# Help with KSport coilovers



## Mavuska (Feb 21, 2013)

Is there anyway someone could maybe create a How-To for the KSport Kontrol Pros? I've had these dang things in my trunk for almost two months now because I don't know how to put them on. I have the mechanical capability but don't know what I'm looking at with these little rubber bushing things and little circular clamps. lol I have no idea what I'm looking at. But yeah, if anyone could help me out, I'd appreciate it. Or maybe take some pics of what theirs look like installed. I'm either going to put these things on this weekend or just try and sell them with my wheels. At this point it's started to feel like wasted money.


----------



## APCruze (Mar 7, 2013)

there are alot of threads on here that cover springs, here is one that has pretty good photo's start on page 2 for photo's
FYI: To All Wanting To LOWER


----------



## NineScorpions (Jul 21, 2013)

If you end up wanting to sell them, please pm me.


----------



## Mick (Dec 31, 2011)

If its something you haven't done before, I recommend you call local shops for estimates. Suspension isn't something you want to take a stab at.

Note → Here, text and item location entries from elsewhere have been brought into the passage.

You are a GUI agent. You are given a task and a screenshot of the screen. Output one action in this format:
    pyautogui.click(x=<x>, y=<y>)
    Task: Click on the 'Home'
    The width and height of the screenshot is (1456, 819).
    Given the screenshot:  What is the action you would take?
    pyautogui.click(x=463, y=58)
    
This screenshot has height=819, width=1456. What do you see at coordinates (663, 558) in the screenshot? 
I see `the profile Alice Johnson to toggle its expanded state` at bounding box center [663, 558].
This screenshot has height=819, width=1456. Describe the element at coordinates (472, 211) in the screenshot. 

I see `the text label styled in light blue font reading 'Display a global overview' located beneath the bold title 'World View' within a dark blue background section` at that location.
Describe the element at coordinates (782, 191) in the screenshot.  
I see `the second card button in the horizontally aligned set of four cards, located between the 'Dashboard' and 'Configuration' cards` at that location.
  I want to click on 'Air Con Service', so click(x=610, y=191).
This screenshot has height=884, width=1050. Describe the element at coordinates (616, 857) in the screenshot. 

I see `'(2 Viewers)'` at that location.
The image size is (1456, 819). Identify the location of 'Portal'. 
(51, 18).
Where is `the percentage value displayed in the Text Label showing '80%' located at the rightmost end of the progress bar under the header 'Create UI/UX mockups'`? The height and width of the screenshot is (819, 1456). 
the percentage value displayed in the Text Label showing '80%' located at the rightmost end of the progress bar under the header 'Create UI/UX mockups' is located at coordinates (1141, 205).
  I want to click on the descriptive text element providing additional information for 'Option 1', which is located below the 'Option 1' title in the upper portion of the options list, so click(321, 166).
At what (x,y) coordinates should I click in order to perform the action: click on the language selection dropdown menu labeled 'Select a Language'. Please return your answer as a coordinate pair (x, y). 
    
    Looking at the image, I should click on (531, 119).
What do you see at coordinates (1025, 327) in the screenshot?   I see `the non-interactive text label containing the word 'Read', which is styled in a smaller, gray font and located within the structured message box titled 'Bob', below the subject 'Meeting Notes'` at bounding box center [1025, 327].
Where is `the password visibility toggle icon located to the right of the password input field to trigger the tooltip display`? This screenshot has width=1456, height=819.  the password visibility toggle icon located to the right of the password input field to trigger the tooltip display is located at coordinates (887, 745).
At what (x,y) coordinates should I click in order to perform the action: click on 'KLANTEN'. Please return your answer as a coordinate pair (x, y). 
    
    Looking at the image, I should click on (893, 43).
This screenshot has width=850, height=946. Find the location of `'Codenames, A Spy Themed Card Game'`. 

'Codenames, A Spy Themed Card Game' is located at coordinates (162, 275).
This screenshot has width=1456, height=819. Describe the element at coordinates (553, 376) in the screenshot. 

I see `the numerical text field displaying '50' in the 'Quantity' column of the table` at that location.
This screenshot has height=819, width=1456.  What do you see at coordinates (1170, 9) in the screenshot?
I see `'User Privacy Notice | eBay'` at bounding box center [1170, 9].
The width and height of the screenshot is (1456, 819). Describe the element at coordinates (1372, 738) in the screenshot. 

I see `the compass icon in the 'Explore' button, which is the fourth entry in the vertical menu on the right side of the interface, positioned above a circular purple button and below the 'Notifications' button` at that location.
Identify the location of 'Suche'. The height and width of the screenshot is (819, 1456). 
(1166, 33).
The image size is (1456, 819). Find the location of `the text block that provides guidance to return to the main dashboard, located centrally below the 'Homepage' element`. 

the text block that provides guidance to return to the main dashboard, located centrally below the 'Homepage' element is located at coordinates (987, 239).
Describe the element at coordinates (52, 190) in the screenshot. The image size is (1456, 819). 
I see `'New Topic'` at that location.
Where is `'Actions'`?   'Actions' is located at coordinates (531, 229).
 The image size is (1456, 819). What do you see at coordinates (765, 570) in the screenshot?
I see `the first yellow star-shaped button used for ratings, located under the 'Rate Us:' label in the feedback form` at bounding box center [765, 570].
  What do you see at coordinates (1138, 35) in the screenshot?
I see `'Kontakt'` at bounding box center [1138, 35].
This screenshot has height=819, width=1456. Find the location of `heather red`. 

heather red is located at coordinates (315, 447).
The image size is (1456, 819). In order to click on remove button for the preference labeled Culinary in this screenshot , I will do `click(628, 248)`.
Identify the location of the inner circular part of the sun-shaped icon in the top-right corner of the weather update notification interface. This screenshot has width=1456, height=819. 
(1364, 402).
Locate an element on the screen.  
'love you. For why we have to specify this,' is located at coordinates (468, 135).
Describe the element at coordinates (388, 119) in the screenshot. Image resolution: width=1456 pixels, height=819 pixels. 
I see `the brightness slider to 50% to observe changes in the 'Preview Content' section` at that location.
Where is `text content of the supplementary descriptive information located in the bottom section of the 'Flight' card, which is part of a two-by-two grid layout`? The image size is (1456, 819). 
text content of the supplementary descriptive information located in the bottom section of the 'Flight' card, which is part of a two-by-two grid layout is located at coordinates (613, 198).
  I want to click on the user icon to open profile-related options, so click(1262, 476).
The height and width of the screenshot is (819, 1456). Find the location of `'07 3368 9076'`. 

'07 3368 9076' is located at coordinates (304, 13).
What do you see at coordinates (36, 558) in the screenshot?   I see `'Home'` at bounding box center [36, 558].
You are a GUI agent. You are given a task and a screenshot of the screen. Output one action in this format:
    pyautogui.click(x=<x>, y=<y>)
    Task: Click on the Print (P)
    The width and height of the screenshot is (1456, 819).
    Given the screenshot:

Don't sell them though cause then that will be a waste. Good luck.

Sent from AutoGuide.com Free App


----------



## Blue Angel (Feb 18, 2011)

^ What Mick said. Get help from a shop.

If you know how to install them properly but it's just the set-up that's confusing you, try contacting the company and see if they offer some sort of set-up help. Either way having a shop help you out would be a big help. Find a shop with corner weight scales... setting them up properly will make or break the install.


----------